TAR, or as some say, predictive coding is arguably the most important feature of eDiscovery technology. It has actually been around since 2010 but become more used as the years (and the technology) have progressed. Now in the UK, US and Ireland, that I know of, there have been decided cases advocating or ordering its use in appropriate cases. I also know it is used in other parts of the world but as yet it has not been used in SA to the best of my knowledge and belief. Perhaps that is not surprising given that we do not even have eDiscovery as part of our Uniform Rules but it does not mean that this fantastic technology cannot be used here right now if the case warrants it.
I have been encouraged by some of my contacts and regular readers to explain exactly what TAR is and how it works. Let me say from the outset that this is a very basic guide and meant simply to give SA practitioners and their clients a flavour. My colleagues from other jurisdictions will doubtless think this is “old hat” and the industry has moved on a great deal, but give us a break here guys. In SA we are at the beginning of the eDiscovery journey and people are curious and looking for information and education. As I said I do not believe it has been used here as yet although I am aware of some close calls! One of the immediate problems is that there are so few people in SA who have ever been involved in the use of TAR - in fact the number is less than the fingers of one hand. The first case in which I successfully recommended the use of TAR was back in 2012 in the UK and I will come back to that one later.

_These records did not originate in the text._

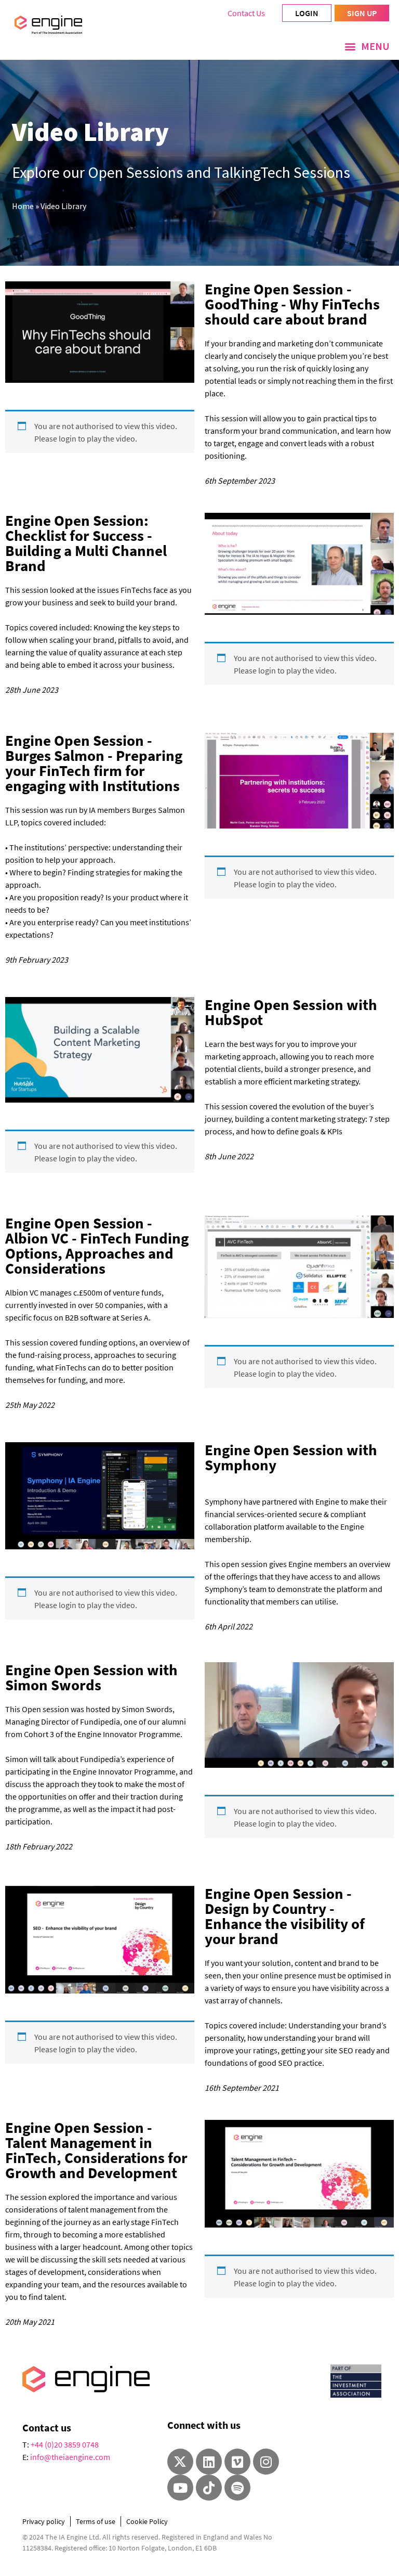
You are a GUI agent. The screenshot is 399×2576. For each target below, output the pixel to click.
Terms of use (95, 2521)
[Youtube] (180, 2488)
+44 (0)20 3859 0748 (65, 2444)
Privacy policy (43, 2521)
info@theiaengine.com (70, 2457)
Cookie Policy (147, 2521)
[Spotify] (237, 2488)
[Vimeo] (237, 2462)
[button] (367, 46)
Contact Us (246, 13)
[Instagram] (266, 2462)
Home (23, 206)
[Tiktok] (209, 2488)
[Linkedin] (209, 2462)
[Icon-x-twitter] (180, 2462)
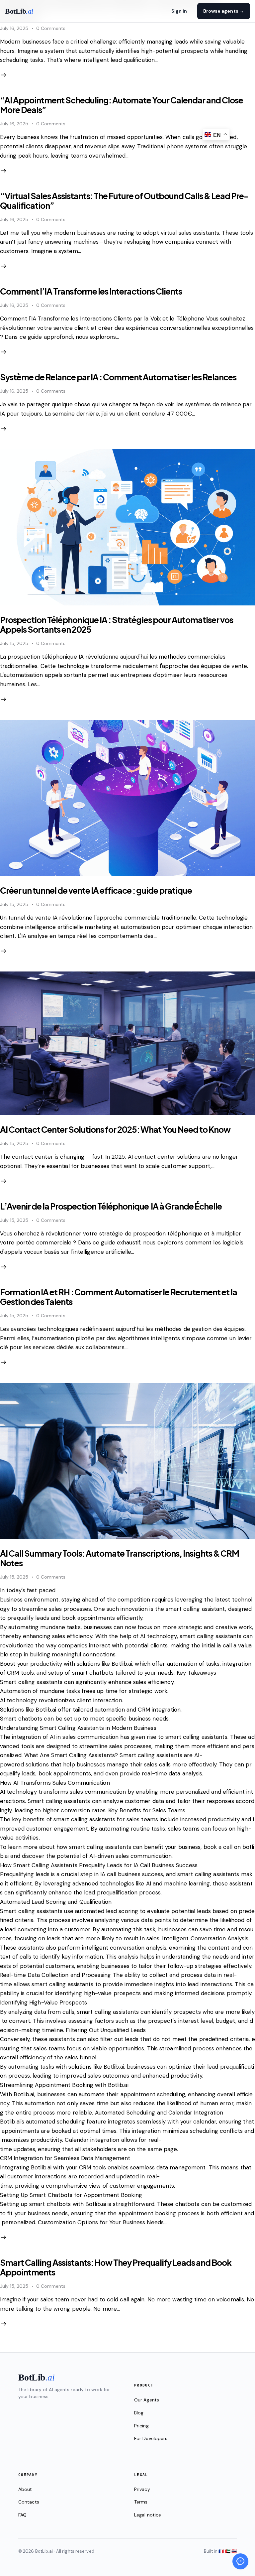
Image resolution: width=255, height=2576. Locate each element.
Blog (138, 2413)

To begin, let us get some basics out of the way. Many in our industry contend that TAR is not worth considering for financial reasons unless there are at least 100,000 electronic documents to be reviewed. Indeed the volumes have been in the millions or hundreds of thousands in all the cases involving TAR which have attracted the attention of the Courts. There are very good reasons why a large volume is recommended before the use of TAR which hopefully will become clear later but I must say that I am aware of cases where TAR has been used when there were only 30,000 documents. Another basic point is that TAR, a form of AI or machine learning, relies upon predictive techniques which are long established by such as Google, credit scoring agencies and insurance risk underwriters. The point being that this is not something that has been “invented” recently by those in the eDiscovery industry. What has happened is that the industry has harnessed well tried and tested algorithmic techniques to the legal world.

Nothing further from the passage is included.